Subject Re: [firebird-support] Re: Firebird and Unicode queries
Author Helen Borrie
At 12:49 PM 10/02/2005 +0000, you wrote:

>Helen Borrie wrote:
>
> >At 02:19 AM 10/02/2005 +0000, you wrote:
> >
> >
> >
> >>But what encoding form does UNICODE_FSS use, or rather what encoding
> >>should I pass to DSQL API functions, UTF-8? That can take up to 6 bytes!
> >>
> >>
> >
> >Don't pass unicode at all. Pass characters - whatever the user's keyboard
> >mapping throws at the client. The client's lc_ctype setting will take care
> >of the UNICODE_FSS conversion if it and the database are set up for it. If
> >not, i.e. the database column is fss_unicode but the client and database
> >are not, you face extra work (introducers or casting) to pass the locale
> >strings in such a way that the engine is able to do that bridge work.
> >
> >
>
>So if I specify lc_ctype as "UTF-8" I'm safe? (assuming I want to pass
>UTF-8 form data of course)

No!! the lc_ctype should always match the default character set of the
database. Its purpose is to interpret the incoming characters for the
database.
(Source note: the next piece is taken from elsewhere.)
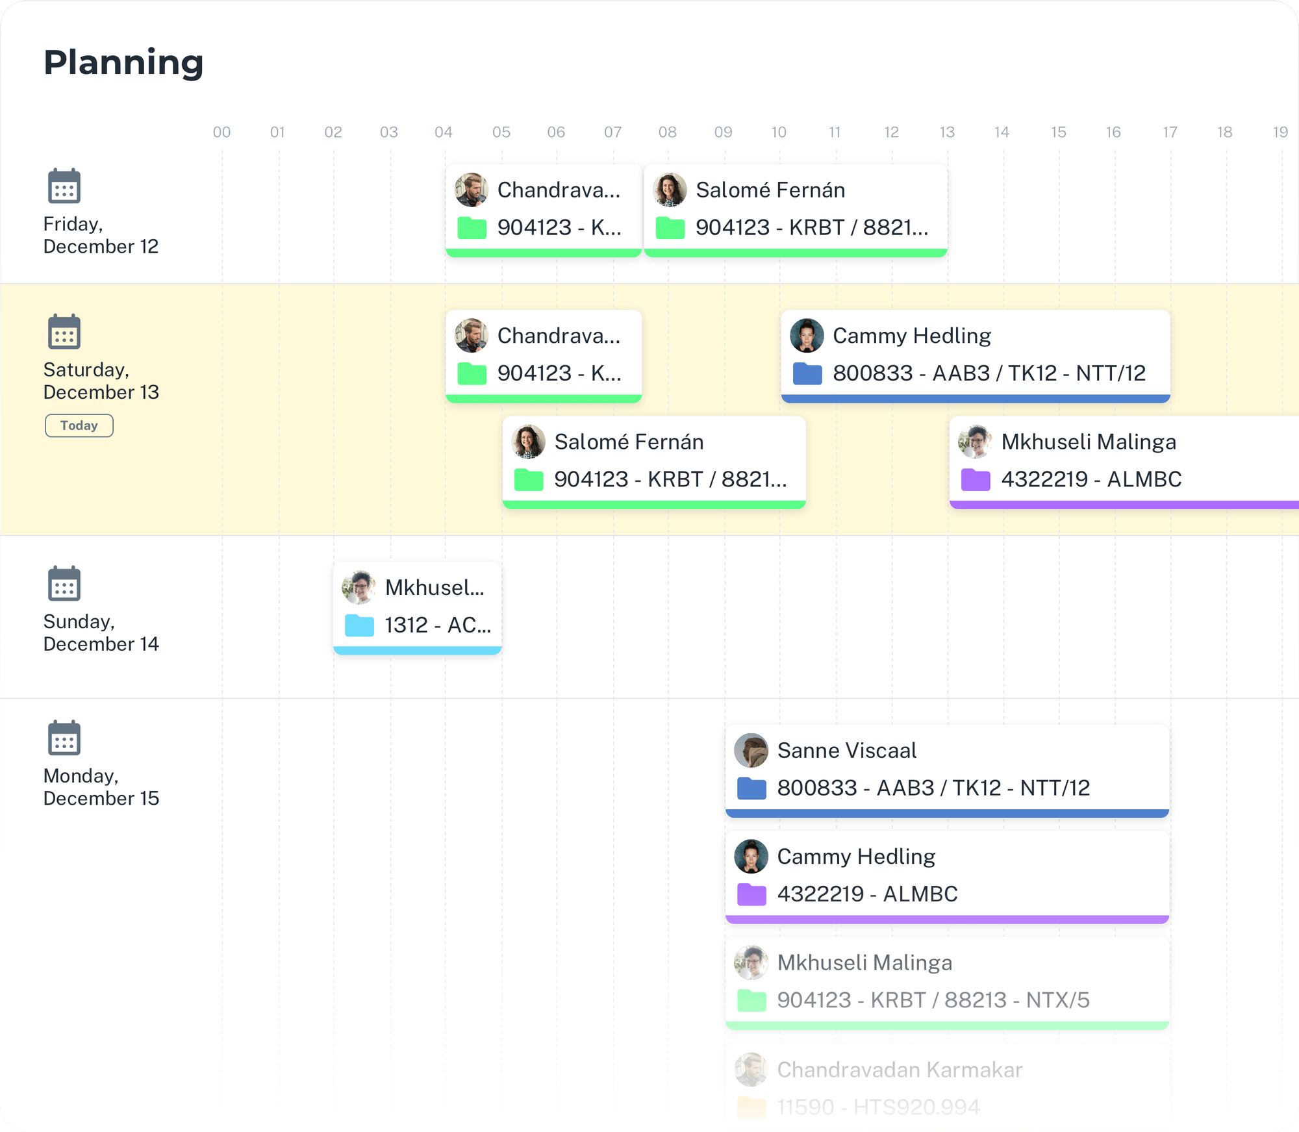Click the green color bar under Chandrava... Saturday card

coord(544,398)
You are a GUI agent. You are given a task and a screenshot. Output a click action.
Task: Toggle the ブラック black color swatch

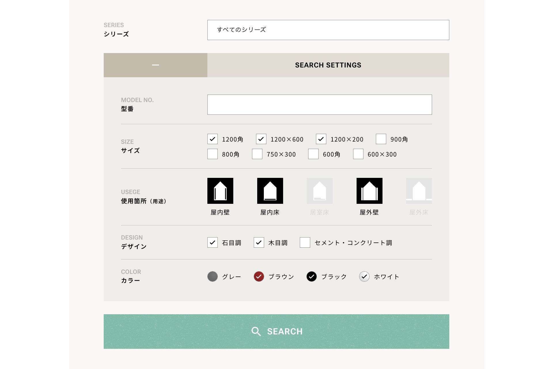tap(311, 276)
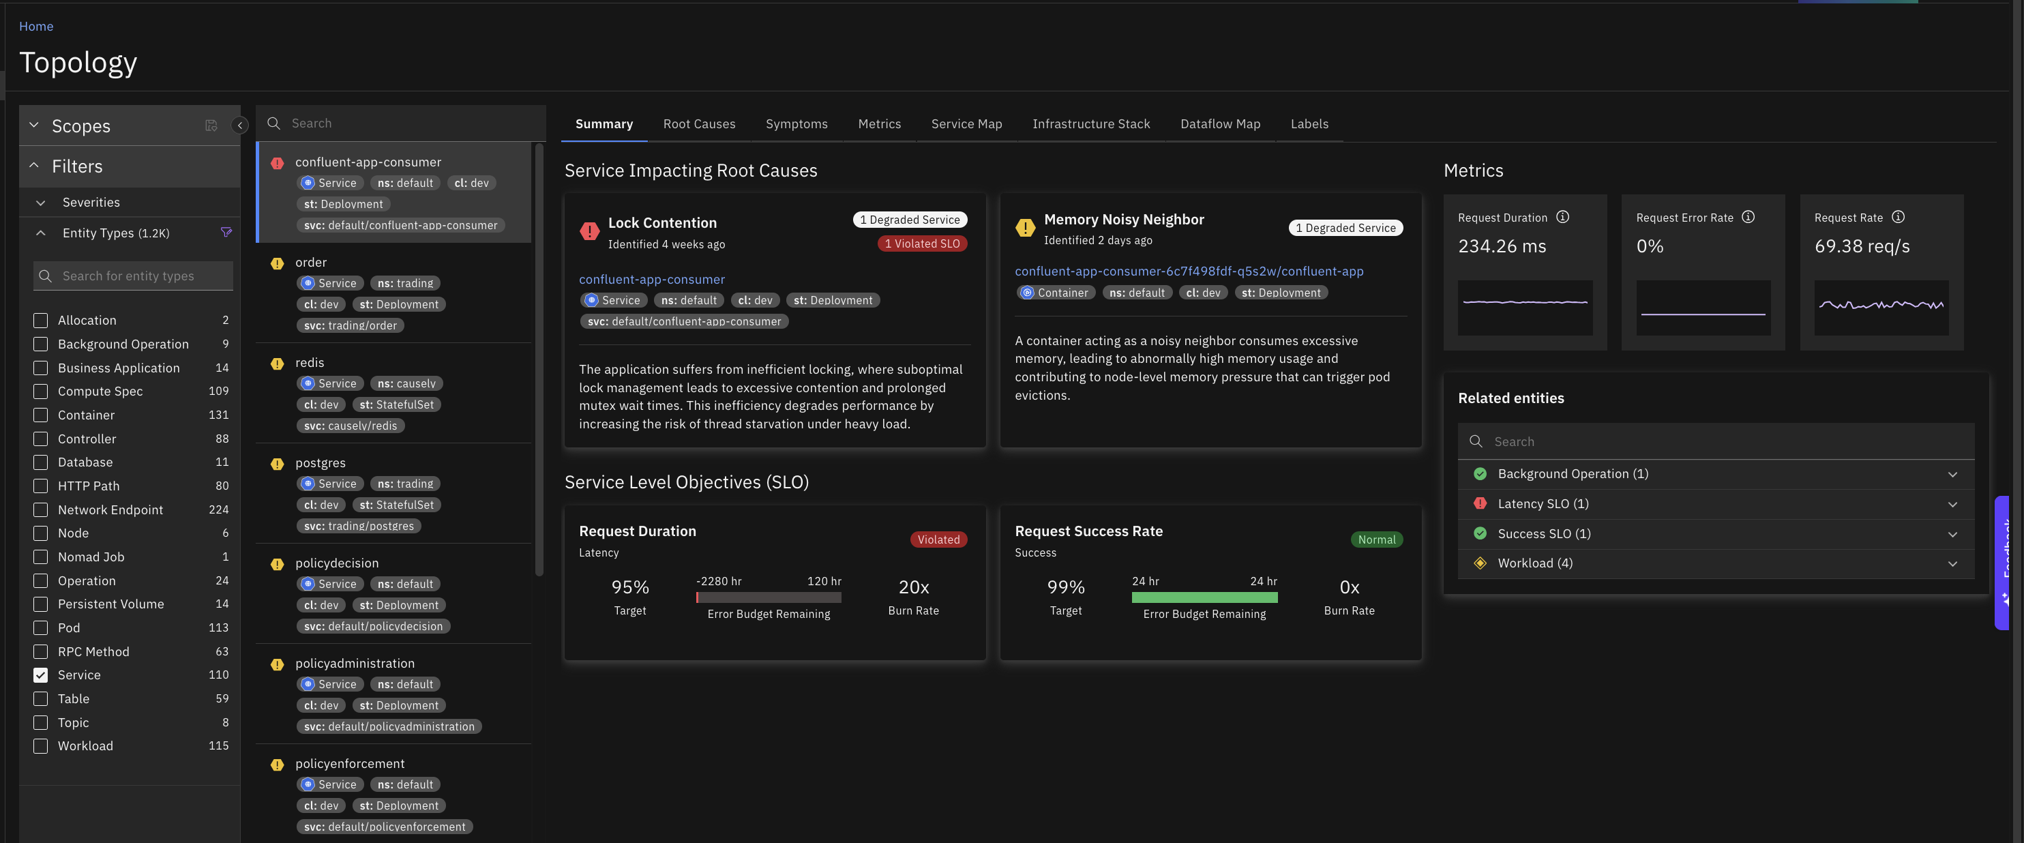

The only valid entries for lc_ctype are character set names (or
aliases) that the database knows about. In turn, the database will only
know about character sets that were known to the server when the database
was created.

So, if you choose to set the default character set to be NONE, you must use
introducer syntax or CAST with any input you need to store in a FSS_UNICODE
column in order to reproduce the bridging work that the client's lc_ctype
does in concert with a database whose default charset matches that
lc_ctype. This also applies to any search conditions on those
columns. (I'm getting frustrated here, trying to find a way to SAY
this! If you STILL think it means that lc_ctype can be any old thin you
chooseg, then I'm not getting through...)

You don't have to tell the client what it is getting from the UI. It knows
that. You only have to tell it what to store or search for, and only if it
is storing or searching columns that are not in the default character set.

As for 6-byte characters, you *will* have problems with them if UNICODE_FSS
can't map them to a 3-byte word it recognises. Which particular 6-byte
codes did you have in mind?

./hb